### WORK REQUIRED
Write out the data below, starting at the line with "Screen dimensions: 820x476" and ending with the line with "pos(552,79)", both of those lines included, without changing a character.

### DATASET EXCERPTS ###

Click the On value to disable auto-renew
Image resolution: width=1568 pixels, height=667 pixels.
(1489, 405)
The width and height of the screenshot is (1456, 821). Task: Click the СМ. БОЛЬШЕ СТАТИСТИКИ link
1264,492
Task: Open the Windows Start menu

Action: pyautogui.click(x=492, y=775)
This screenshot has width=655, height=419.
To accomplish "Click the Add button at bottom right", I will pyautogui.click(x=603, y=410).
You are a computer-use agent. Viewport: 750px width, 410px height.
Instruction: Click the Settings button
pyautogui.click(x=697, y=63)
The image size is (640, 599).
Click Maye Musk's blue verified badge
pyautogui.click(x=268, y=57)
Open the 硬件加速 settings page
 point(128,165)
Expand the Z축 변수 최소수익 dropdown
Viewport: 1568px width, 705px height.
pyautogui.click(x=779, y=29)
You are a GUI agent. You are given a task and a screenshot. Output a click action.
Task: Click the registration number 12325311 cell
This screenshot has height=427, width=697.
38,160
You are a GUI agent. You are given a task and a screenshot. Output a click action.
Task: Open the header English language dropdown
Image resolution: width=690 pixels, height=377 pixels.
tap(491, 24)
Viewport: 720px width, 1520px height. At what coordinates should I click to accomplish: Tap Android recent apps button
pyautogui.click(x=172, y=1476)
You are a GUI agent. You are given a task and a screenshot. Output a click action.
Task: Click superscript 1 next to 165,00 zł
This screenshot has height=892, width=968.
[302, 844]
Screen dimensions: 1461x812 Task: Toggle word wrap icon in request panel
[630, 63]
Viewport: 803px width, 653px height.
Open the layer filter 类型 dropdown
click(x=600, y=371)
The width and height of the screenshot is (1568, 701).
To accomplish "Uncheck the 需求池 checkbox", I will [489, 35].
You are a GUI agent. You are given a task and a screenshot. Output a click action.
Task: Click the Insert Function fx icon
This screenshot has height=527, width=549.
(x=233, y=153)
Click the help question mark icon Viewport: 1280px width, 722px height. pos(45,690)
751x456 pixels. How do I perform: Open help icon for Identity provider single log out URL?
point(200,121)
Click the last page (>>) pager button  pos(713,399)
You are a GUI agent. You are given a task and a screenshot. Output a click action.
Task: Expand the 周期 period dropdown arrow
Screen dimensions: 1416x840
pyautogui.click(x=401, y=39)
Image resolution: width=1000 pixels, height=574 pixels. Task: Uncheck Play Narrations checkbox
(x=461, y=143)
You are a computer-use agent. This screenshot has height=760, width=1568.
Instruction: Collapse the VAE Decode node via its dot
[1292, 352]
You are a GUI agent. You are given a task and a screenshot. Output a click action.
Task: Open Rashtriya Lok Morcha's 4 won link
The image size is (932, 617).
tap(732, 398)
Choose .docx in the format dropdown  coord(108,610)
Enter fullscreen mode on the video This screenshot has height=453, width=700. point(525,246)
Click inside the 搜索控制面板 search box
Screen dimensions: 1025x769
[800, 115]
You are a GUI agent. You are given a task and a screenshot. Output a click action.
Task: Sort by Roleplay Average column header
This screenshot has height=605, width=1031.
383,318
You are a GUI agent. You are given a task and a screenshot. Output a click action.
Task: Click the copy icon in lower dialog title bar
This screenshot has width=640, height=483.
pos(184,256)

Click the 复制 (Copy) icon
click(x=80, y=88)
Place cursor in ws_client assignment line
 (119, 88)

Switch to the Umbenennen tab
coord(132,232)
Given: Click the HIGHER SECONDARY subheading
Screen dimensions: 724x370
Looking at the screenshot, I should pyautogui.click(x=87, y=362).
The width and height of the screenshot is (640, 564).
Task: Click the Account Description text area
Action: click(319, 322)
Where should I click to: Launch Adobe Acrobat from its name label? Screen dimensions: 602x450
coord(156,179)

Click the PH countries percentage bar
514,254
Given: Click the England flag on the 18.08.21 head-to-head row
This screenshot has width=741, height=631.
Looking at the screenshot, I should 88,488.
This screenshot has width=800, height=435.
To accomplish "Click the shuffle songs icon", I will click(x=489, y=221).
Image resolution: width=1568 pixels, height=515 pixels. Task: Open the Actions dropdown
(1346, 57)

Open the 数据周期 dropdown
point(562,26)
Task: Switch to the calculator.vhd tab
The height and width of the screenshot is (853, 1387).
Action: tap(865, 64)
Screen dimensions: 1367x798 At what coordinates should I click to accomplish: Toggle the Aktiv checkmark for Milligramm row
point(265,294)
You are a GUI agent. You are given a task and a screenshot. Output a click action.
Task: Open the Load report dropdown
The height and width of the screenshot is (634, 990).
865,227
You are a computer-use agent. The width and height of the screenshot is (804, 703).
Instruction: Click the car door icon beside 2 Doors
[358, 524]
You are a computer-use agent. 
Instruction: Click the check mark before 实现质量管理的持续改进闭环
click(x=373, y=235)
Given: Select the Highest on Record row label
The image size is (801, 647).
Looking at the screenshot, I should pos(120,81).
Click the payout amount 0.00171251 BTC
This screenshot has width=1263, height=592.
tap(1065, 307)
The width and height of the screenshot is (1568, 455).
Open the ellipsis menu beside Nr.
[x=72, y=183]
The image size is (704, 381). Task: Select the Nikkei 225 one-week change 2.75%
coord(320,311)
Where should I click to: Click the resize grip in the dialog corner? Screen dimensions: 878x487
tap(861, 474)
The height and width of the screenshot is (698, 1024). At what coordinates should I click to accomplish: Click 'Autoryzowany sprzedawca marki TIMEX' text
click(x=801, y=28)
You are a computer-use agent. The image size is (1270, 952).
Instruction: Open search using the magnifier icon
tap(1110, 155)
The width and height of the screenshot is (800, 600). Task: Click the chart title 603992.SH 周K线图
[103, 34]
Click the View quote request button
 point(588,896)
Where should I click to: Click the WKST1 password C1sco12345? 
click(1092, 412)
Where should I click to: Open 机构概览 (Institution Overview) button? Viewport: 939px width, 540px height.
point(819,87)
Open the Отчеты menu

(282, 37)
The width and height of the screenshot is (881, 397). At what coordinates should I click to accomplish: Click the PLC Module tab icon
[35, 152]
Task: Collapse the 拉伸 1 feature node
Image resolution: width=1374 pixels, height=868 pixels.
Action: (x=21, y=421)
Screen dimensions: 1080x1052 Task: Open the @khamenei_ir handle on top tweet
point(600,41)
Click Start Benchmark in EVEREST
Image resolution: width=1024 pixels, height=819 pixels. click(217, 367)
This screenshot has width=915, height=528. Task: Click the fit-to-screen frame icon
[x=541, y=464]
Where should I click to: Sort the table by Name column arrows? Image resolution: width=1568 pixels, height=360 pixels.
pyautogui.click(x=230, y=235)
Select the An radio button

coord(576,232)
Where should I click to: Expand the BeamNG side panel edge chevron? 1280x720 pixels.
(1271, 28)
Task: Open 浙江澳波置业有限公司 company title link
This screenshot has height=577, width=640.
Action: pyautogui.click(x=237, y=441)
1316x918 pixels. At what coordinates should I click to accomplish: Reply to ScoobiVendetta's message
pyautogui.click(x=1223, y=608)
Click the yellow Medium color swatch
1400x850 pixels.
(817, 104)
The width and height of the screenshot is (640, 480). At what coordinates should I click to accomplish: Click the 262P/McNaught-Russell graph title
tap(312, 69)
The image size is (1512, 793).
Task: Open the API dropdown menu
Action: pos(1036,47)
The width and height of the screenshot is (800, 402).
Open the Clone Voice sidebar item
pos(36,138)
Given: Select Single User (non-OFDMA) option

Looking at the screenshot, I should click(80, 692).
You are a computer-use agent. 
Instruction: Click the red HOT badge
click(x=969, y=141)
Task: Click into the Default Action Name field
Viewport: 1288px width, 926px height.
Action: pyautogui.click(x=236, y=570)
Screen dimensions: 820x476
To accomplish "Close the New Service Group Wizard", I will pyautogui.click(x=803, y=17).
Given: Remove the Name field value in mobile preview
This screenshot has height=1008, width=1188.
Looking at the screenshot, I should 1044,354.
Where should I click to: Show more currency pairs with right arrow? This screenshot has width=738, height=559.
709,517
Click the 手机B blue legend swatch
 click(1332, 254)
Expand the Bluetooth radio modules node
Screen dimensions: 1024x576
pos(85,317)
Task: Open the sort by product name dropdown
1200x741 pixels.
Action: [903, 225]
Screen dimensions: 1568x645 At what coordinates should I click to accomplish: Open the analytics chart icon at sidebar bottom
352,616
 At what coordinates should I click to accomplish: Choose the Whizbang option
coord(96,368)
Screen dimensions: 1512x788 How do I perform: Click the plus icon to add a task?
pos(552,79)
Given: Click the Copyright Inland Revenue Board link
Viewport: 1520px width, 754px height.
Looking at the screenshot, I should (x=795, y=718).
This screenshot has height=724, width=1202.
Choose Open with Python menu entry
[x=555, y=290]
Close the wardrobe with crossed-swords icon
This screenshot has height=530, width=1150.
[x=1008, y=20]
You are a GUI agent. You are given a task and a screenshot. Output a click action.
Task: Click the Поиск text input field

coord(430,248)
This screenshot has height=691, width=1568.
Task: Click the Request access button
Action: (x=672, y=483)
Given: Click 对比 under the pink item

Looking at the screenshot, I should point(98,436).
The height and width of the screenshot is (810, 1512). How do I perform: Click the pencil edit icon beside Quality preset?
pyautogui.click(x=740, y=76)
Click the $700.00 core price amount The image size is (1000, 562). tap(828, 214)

###

### FINISHED EXERCISE
Screen dimensions: 820x476
To accomplish "Close the New Service Group Wizard", I will pyautogui.click(x=803, y=17).
Given: Remove the Name field value in mobile preview
This screenshot has height=1008, width=1188.
Looking at the screenshot, I should 1044,354.
Where should I click to: Show more currency pairs with right arrow? This screenshot has width=738, height=559.
709,517
Click the 手机B blue legend swatch
 click(1332, 254)
Expand the Bluetooth radio modules node
Screen dimensions: 1024x576
pos(85,317)
Task: Open the sort by product name dropdown
1200x741 pixels.
Action: [903, 225]
Screen dimensions: 1568x645 At what coordinates should I click to accomplish: Open the analytics chart icon at sidebar bottom
352,616
 At what coordinates should I click to accomplish: Choose the Whizbang option
coord(96,368)
Screen dimensions: 1512x788 How do I perform: Click the plus icon to add a task?
pos(552,79)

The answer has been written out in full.